Bloodhound and Active Directory fortifying mechanism

  1. 1 purpose In Active Directory exploitation, a basic step is the analysis of Group Policy Objects (GPOs). A key stage is the examination of Group Policy Objects (GPOs). For the most part, this movement is planned for recognizing the following:
  • Local group membership.
  • Misconfigurations that could allow further compromise, such as lack of SMB signing.
  • Password policies
  • Opportunities for lateral movement via misconfigurations of remote access policies and UAC
  • Privilege Assignment
  • Local Administrators
  • Sessions
  • ACL’s
  • Unconstrained delegation
  • Shorten paths to domain admins
  • User’s name
  • Computer’s name
  • Group’s name
  • Domain’s name
  • Owned — This node can be compromised using LLMNR, Mimi Katz, and Password reuse.
  • Wave — The number speaking to the request where this hub was possessed (ex: 1, 2, 3, etc.)
Fig-1: Representation of connection to nodes.
Fig-2: Representation of the shortest attack path defined using Bloodhound.

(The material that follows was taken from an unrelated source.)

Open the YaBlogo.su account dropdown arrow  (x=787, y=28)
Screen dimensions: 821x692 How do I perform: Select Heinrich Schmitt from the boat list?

Fig-3: Vulnerable system path identification
Fig-4: Admin and Member vulnerable path.
Fig-5: Custom query tab
  • Locate all possessed Domain Admins: Same as the “Discover all Domain Admins” inquiry, yet rather just show Users with the claimed property.
  • Find Shortest Paths from claimed hub to Domain Admins: Same as the “Find Shortest Paths to domain Admins” inquiry, yet rather just show ways starting from a possessed hub.
  • Show wave: Show just the hubs traded off in a chose wave. Valuable for concentrating in on recently undermined hubs.
  • Show delta for wave: Show all undermined hubs up to a chose wave, and will feature the hubs picked up in that wave. Valuable for picturing benefit gains as access extends.